Intel is using DirectX9 to DX12 emulation on Xe and Arc GPUs

Published: Aug 15th 2022, 07:57 GMT   Comments

Intel to use DirectX12 emulation for DX9 titles

Intel Xe and Arc GPUs will rely on DX12 API to emulate DX9 calls.

Intel’s latest graphics architectures will have no native driver support for DirectX9, an ancient, 20-year-old graphics API. Instead, the company will be using a DirectX12 tool called D3D9on12, which is an open-source conversion layer for DX9 API on DX12.

What this essentially means is that modern Intel GPUs will not have dedicated drivers for DX9 API, instead this DX12 conversion layer will act as a device driver interface for DX9. This simplifies the graphics pipeline significantly and development efforts can be put elsewhere.

Does my system with Intel Graphics support DX9?

12th generation Intel processor’s integrated GPU and Arc discrete GPU no longer support D3D9 natively. Applications and games based on DirectX 9 can still work through Microsoft* D3D9On12 interface.

The integrated GPU on 11th generation and older Intel processors supports DX9 natively, but they can be combined with Arc graphics cards. If so, rendering is likely to be handled by the card and not the iGPU (unless the card is disabled). Thus, the system will be using DX9On12 instead of DX9.

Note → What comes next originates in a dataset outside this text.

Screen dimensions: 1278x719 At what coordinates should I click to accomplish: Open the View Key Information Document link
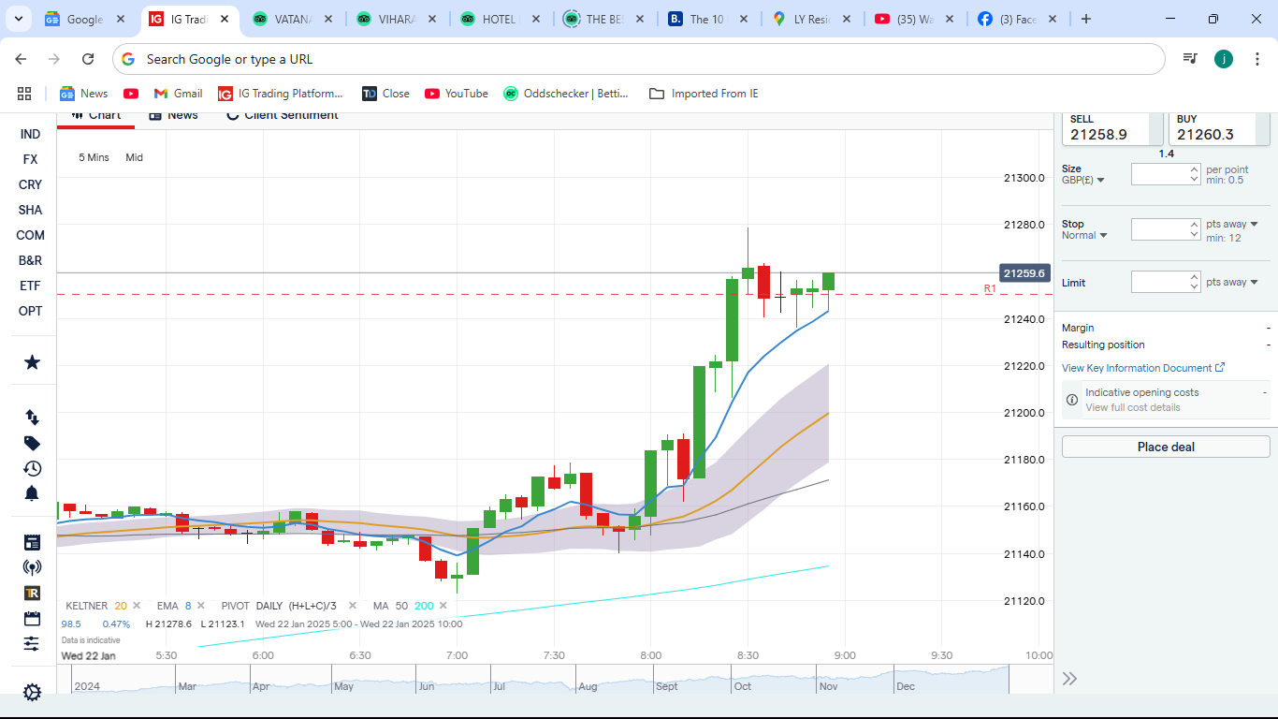[1142, 368]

Since DirectX is property of and is sustained by Microsoft, troubleshooting of DX9 apps and games issues require promoting any findings to Microsoft Support so they can include the proper fixes in their next update of the operating system and the DirectX APIs.

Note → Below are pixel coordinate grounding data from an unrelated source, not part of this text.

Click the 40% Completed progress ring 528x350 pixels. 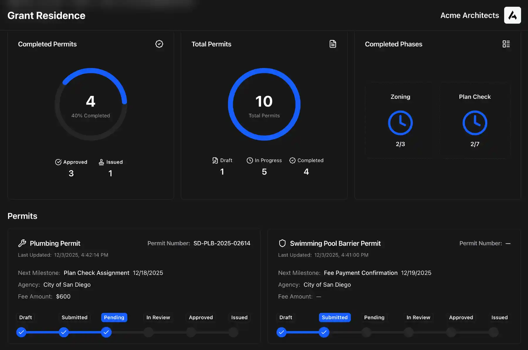(91, 104)
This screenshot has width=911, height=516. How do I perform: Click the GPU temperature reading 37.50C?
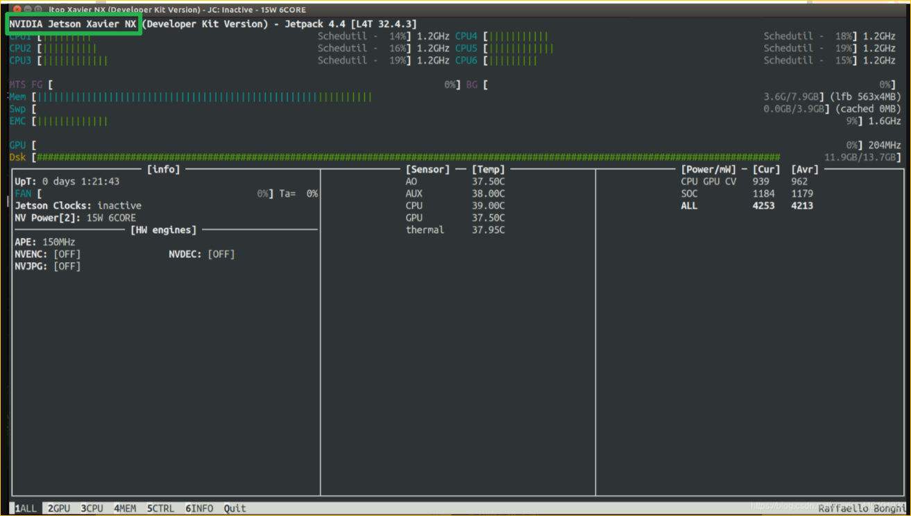tap(488, 218)
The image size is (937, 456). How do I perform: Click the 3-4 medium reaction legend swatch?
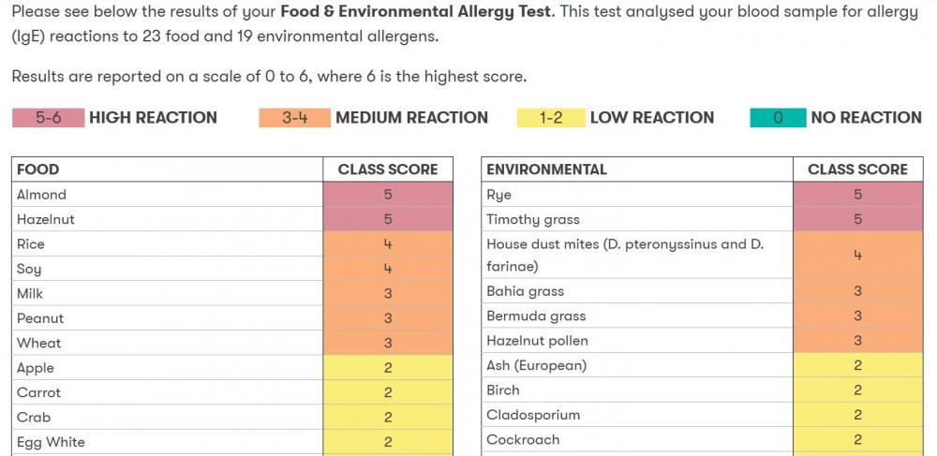tap(294, 118)
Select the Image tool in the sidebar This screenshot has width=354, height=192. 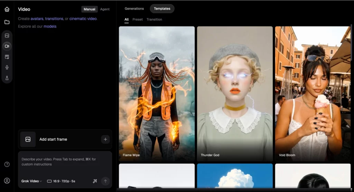click(7, 36)
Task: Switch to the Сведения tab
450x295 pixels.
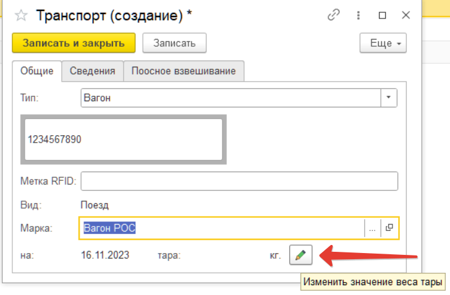Action: (x=92, y=71)
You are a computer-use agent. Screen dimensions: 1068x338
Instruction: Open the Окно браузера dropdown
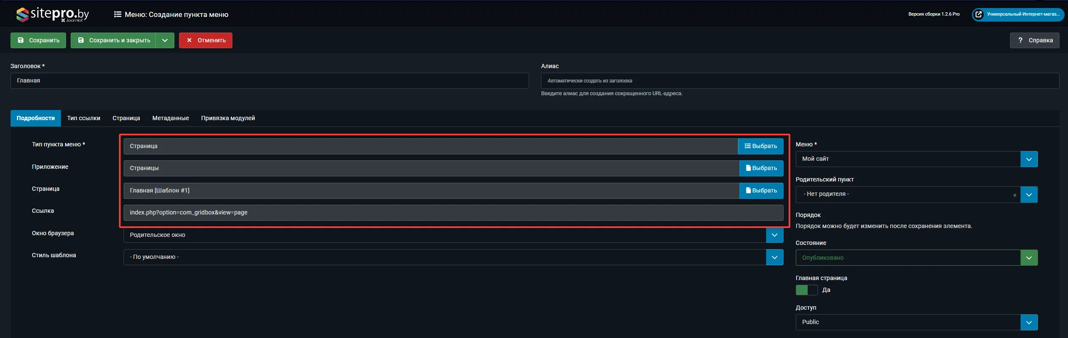774,235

The use of D3D9On12 mapping layer does not necessarily mean worse experience. The DX9 games are no longer made these days and graphics performance has increased significantly since they were, so there is a good chance such conversion will have minimal performance impact on games. However, this also means that any potential problems, such as graphics glitches or mapping layer not working at all will have to be fixed by Microsoft themselves, not Intel.

Some of the most popular games on Steam, still have DX9 API support. Some may say this is why they are popular in the first place, because they work on nearly all graphics cards. However nearly all of these games have an alternative newer API support which is fully supported by Intel without conversion layers.

DirectX API in popular Steam titles, Source: LinusTechTips

Native support for DirectX9 is still available for Intel’s pre-Xe integrated graphics. Intel is now optimizing their Arc GPU drivers for DX12 and DX11 titles.